TASK STATEMENT => Could the listing below be reproduced exactly, minus its pictures?

DATASET EXTRACT =>

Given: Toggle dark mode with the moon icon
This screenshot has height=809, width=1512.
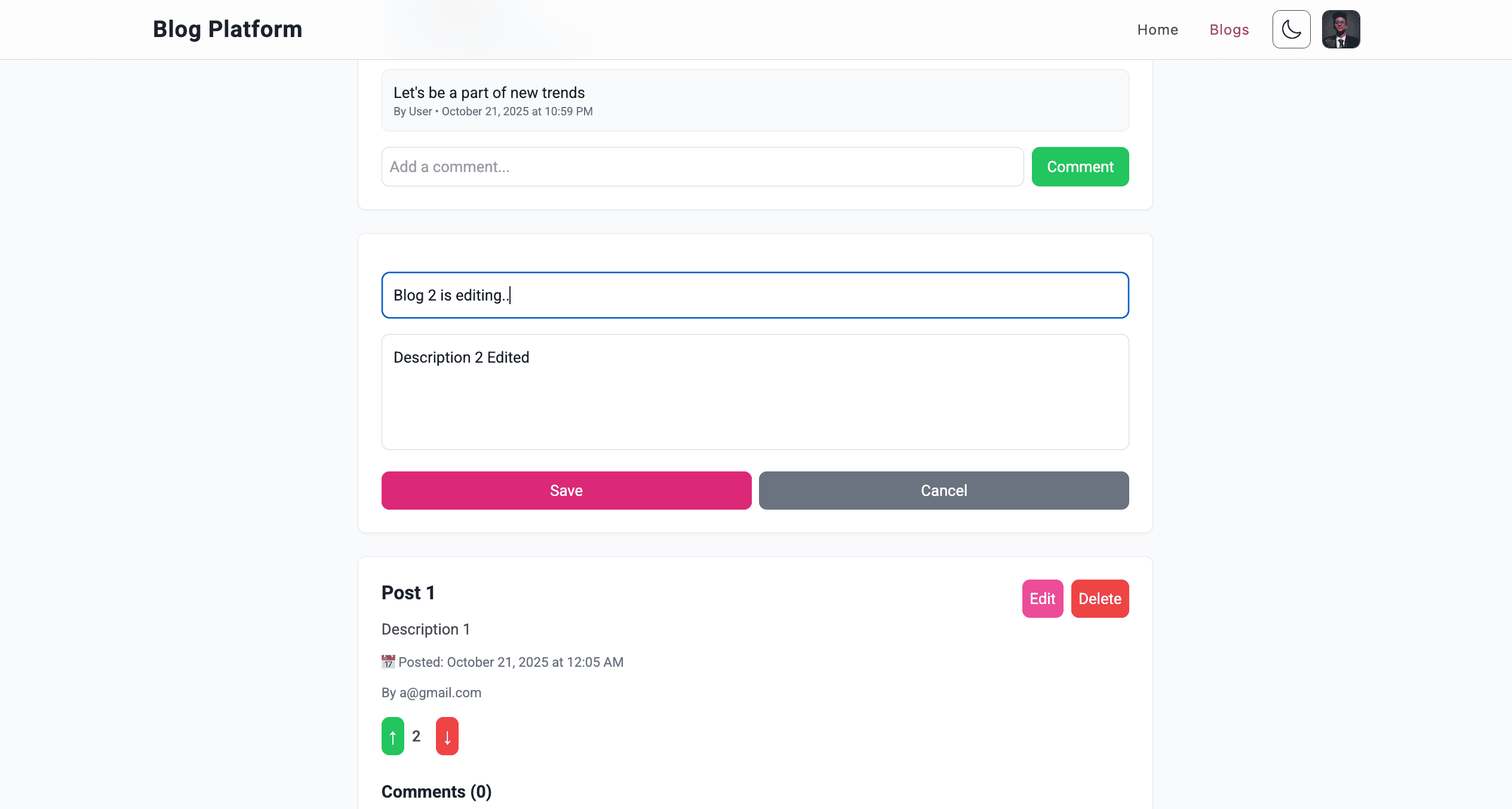Looking at the screenshot, I should pos(1290,29).
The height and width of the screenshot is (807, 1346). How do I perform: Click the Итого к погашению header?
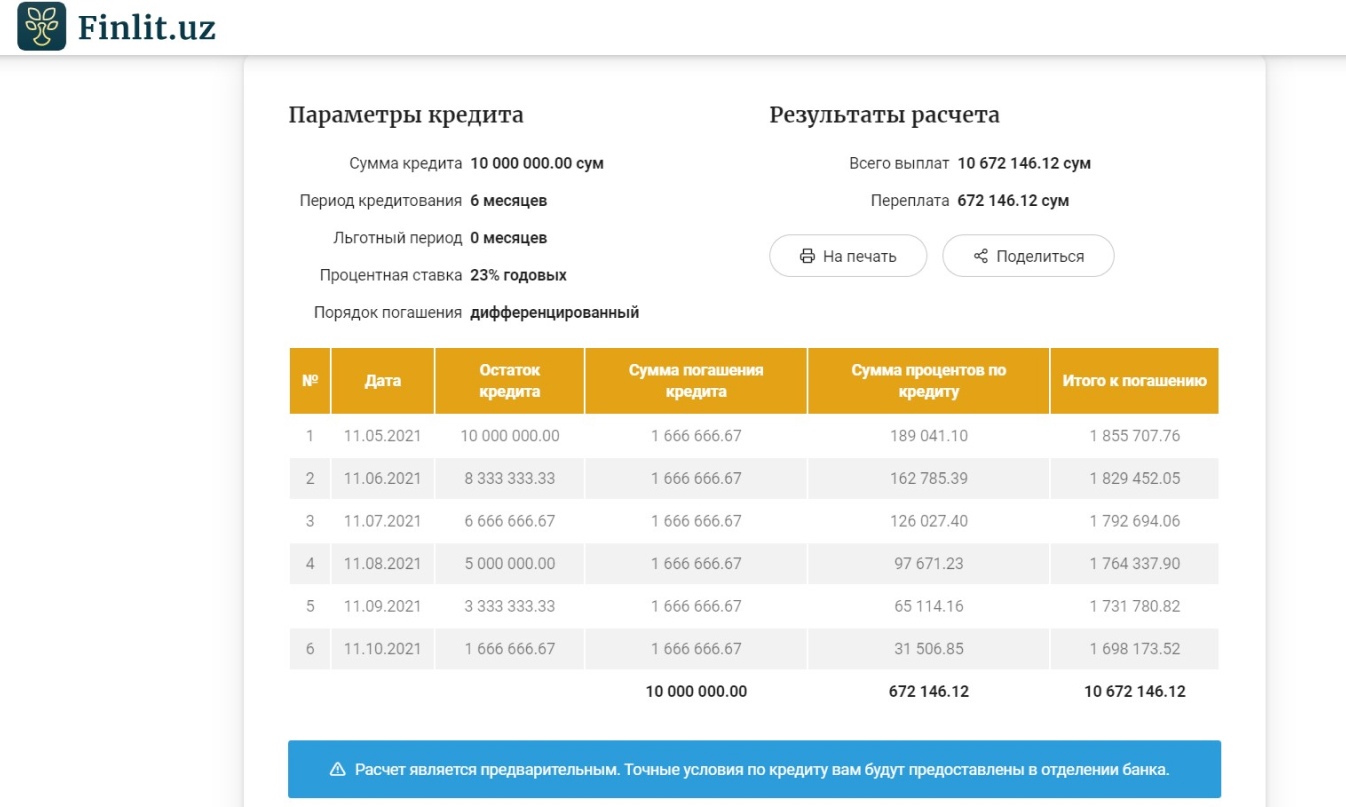[1134, 381]
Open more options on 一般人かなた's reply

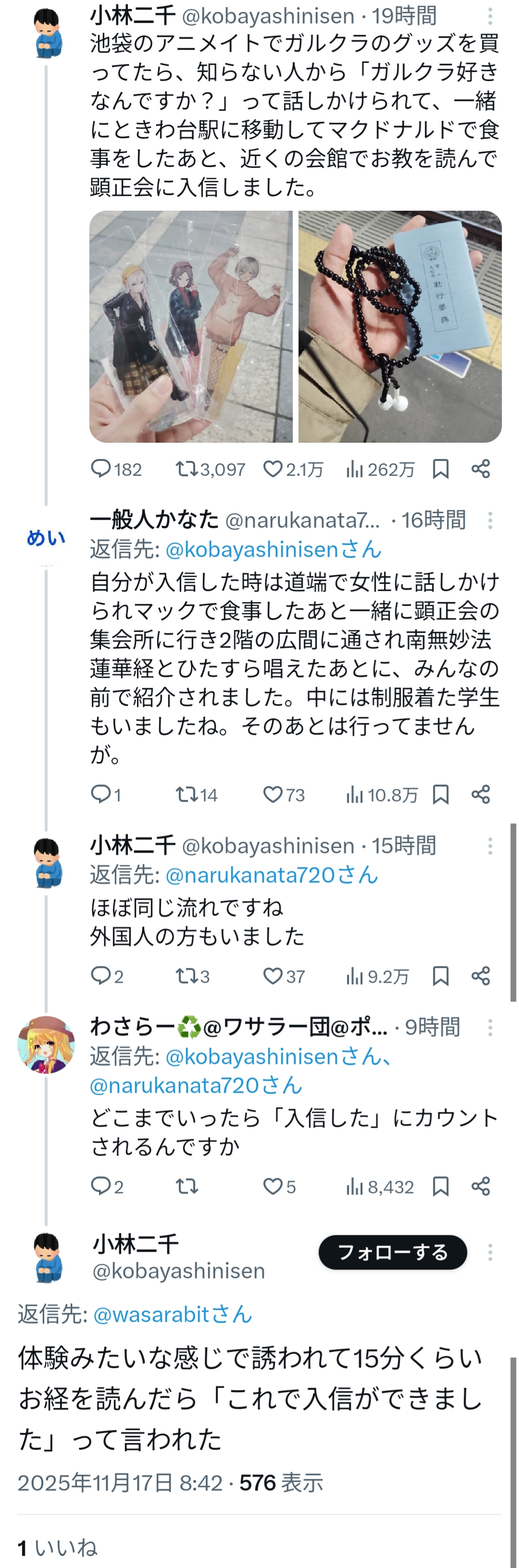tap(490, 520)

RESULT =>
Given: Toggle dark mode with the moon icon
This screenshot has height=809, width=1512.
Looking at the screenshot, I should pos(1290,29).
The height and width of the screenshot is (807, 1346). How do I perform: Click the Итого к погашению header?
[1134, 381]
Open more options on 一般人かなた's reply

tap(490, 520)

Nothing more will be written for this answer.